- [What is expected] Return every record exactly as written.

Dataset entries
---

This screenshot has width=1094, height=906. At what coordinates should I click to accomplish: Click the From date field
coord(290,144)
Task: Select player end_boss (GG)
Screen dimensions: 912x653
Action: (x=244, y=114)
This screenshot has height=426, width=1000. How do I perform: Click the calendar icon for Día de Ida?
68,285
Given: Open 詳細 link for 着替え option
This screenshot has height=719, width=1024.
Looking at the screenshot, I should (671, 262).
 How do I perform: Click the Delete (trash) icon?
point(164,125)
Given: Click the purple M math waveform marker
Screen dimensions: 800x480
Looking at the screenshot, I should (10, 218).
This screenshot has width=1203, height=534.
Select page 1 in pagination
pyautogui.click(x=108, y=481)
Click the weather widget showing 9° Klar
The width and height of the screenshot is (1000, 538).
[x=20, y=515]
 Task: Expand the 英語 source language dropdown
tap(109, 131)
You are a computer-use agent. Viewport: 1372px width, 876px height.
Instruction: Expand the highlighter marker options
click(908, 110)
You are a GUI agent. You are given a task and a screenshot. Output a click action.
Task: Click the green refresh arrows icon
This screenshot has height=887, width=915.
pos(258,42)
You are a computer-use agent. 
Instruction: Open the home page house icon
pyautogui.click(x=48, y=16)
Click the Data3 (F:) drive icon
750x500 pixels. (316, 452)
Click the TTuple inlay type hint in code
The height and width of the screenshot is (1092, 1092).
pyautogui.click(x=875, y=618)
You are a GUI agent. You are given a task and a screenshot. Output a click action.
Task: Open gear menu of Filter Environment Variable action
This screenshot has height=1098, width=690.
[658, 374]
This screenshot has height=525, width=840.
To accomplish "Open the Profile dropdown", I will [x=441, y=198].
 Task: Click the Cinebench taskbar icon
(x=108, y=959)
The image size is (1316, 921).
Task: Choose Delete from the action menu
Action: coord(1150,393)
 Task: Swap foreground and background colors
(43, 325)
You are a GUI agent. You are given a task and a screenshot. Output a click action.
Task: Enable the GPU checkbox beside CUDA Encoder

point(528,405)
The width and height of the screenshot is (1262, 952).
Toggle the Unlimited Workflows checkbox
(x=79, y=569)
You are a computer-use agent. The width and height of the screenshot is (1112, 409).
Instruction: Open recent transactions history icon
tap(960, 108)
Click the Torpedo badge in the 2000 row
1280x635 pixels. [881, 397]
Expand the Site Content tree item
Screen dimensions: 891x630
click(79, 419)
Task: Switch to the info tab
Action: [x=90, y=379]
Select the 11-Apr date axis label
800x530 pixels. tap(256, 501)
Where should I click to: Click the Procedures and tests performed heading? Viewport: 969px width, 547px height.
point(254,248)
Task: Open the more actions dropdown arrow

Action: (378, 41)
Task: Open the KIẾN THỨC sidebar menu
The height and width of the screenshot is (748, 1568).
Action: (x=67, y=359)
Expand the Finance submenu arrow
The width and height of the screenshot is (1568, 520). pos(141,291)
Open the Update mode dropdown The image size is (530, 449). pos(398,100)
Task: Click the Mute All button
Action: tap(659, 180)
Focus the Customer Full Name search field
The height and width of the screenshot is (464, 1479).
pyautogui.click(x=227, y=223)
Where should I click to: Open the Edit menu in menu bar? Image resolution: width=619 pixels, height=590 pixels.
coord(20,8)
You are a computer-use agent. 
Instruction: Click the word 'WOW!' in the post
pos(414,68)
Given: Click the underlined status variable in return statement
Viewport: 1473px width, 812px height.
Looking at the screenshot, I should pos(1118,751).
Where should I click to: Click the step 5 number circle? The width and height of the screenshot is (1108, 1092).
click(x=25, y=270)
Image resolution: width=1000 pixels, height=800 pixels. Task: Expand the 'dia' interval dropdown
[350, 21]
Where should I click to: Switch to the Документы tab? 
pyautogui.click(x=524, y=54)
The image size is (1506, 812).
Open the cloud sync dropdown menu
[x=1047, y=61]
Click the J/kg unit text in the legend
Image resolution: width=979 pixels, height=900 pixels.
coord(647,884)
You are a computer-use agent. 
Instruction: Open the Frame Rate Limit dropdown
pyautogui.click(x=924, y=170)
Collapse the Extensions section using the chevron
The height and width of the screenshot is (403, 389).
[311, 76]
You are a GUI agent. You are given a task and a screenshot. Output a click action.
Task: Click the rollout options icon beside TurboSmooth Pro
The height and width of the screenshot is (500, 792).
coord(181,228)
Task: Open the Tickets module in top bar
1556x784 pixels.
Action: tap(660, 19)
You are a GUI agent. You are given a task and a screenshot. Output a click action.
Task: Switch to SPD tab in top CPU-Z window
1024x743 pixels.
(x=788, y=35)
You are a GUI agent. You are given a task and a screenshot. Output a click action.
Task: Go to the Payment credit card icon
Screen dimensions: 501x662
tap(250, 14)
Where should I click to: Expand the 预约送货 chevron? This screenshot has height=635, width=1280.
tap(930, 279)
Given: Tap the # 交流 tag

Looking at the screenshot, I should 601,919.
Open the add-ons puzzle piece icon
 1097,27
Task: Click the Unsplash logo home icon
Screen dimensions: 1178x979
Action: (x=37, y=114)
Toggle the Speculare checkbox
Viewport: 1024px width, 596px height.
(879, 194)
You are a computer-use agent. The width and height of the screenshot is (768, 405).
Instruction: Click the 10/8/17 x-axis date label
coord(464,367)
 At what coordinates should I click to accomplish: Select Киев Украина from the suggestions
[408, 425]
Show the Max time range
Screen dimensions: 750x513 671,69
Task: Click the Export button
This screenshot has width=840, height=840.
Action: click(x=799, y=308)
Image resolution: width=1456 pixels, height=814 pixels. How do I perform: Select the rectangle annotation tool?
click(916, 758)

---

- [Output for this exercise]
This screenshot has width=1094, height=906. At what coordinates should I click to accomplish: Click the From date field
coord(290,144)
Task: Select player end_boss (GG)
Screen dimensions: 912x653
Action: (x=244, y=114)
This screenshot has height=426, width=1000. How do I perform: Click the calendar icon for Día de Ida?
68,285
Given: Open 詳細 link for 着替え option
This screenshot has height=719, width=1024.
Looking at the screenshot, I should (671, 262).
 How do I perform: Click the Delete (trash) icon?
point(164,125)
Given: Click the purple M math waveform marker
Screen dimensions: 800x480
Looking at the screenshot, I should (10, 218).
This screenshot has width=1203, height=534.
Select page 1 in pagination
pyautogui.click(x=108, y=481)
Click the weather widget showing 9° Klar
The width and height of the screenshot is (1000, 538).
[x=20, y=515]
 Task: Expand the 英語 source language dropdown
tap(109, 131)
You are a computer-use agent. Viewport: 1372px width, 876px height.
Instruction: Expand the highlighter marker options
click(908, 110)
You are a GUI agent. You are given a task and a screenshot. Output a click action.
Task: Click the green refresh arrows icon
This screenshot has height=887, width=915.
pos(258,42)
You are a computer-use agent. 
Instruction: Open the home page house icon
pyautogui.click(x=48, y=16)
Click the Data3 (F:) drive icon
750x500 pixels. (316, 452)
Click the TTuple inlay type hint in code
The height and width of the screenshot is (1092, 1092).
pyautogui.click(x=875, y=618)
You are a GUI agent. You are given a task and a screenshot. Output a click action.
Task: Open gear menu of Filter Environment Variable action
This screenshot has height=1098, width=690.
[658, 374]
This screenshot has height=525, width=840.
To accomplish "Open the Profile dropdown", I will [x=441, y=198].
 Task: Click the Cinebench taskbar icon
(x=108, y=959)
The image size is (1316, 921).
Task: Choose Delete from the action menu
Action: coord(1150,393)
 Task: Swap foreground and background colors
(43, 325)
You are a GUI agent. You are given a task and a screenshot. Output a click action.
Task: Enable the GPU checkbox beside CUDA Encoder

point(528,405)
The width and height of the screenshot is (1262, 952).
Toggle the Unlimited Workflows checkbox
(x=79, y=569)
You are a computer-use agent. The width and height of the screenshot is (1112, 409).
Instruction: Open recent transactions history icon
tap(960, 108)
Click the Torpedo badge in the 2000 row
1280x635 pixels. [881, 397]
Expand the Site Content tree item
Screen dimensions: 891x630
click(79, 419)
Task: Switch to the info tab
Action: [x=90, y=379]
Select the 11-Apr date axis label
800x530 pixels. tap(256, 501)
Where should I click to: Click the Procedures and tests performed heading? Viewport: 969px width, 547px height.
point(254,248)
Task: Open the more actions dropdown arrow

Action: (378, 41)
Task: Open the KIẾN THỨC sidebar menu
The height and width of the screenshot is (748, 1568).
Action: (x=67, y=359)
Expand the Finance submenu arrow
The width and height of the screenshot is (1568, 520). pos(141,291)
Open the Update mode dropdown The image size is (530, 449). pos(398,100)
Task: Click the Mute All button
Action: tap(659, 180)
Focus the Customer Full Name search field
The height and width of the screenshot is (464, 1479).
pyautogui.click(x=227, y=223)
Where should I click to: Open the Edit menu in menu bar? Image resolution: width=619 pixels, height=590 pixels.
coord(20,8)
You are a computer-use agent. 
Instruction: Click the word 'WOW!' in the post
pos(414,68)
Given: Click the underlined status variable in return statement
Viewport: 1473px width, 812px height.
Looking at the screenshot, I should pos(1118,751).
Where should I click to: Click the step 5 number circle? The width and height of the screenshot is (1108, 1092).
click(x=25, y=270)
Image resolution: width=1000 pixels, height=800 pixels. Task: Expand the 'dia' interval dropdown
[350, 21]
Where should I click to: Switch to the Документы tab? 
pyautogui.click(x=524, y=54)
The image size is (1506, 812).
Open the cloud sync dropdown menu
[x=1047, y=61]
Click the J/kg unit text in the legend
Image resolution: width=979 pixels, height=900 pixels.
coord(647,884)
You are a computer-use agent. 
Instruction: Open the Frame Rate Limit dropdown
pyautogui.click(x=924, y=170)
Collapse the Extensions section using the chevron
The height and width of the screenshot is (403, 389).
[311, 76]
You are a GUI agent. You are given a task and a screenshot. Output a click action.
Task: Click the rollout options icon beside TurboSmooth Pro
The height and width of the screenshot is (500, 792).
coord(181,228)
Task: Open the Tickets module in top bar
1556x784 pixels.
Action: tap(660, 19)
You are a GUI agent. You are given a task and a screenshot. Output a click action.
Task: Switch to SPD tab in top CPU-Z window
1024x743 pixels.
(x=788, y=35)
You are a GUI agent. You are given a task and a screenshot. Output a click action.
Task: Go to the Payment credit card icon
Screen dimensions: 501x662
tap(250, 14)
Where should I click to: Expand the 预约送货 chevron? This screenshot has height=635, width=1280.
tap(930, 279)
Given: Tap the # 交流 tag

Looking at the screenshot, I should 601,919.
Open the add-ons puzzle piece icon
 1097,27
Task: Click the Unsplash logo home icon
Screen dimensions: 1178x979
Action: (x=37, y=114)
Toggle the Speculare checkbox
Viewport: 1024px width, 596px height.
(879, 194)
You are a computer-use agent. The width and height of the screenshot is (768, 405).
Instruction: Click the 10/8/17 x-axis date label
coord(464,367)
 At what coordinates should I click to accomplish: Select Киев Украина from the suggestions
[408, 425]
Show the Max time range
Screen dimensions: 750x513 671,69
Task: Click the Export button
This screenshot has width=840, height=840.
Action: click(x=799, y=308)
Image resolution: width=1456 pixels, height=814 pixels. How do I perform: Select the rectangle annotation tool?
click(916, 758)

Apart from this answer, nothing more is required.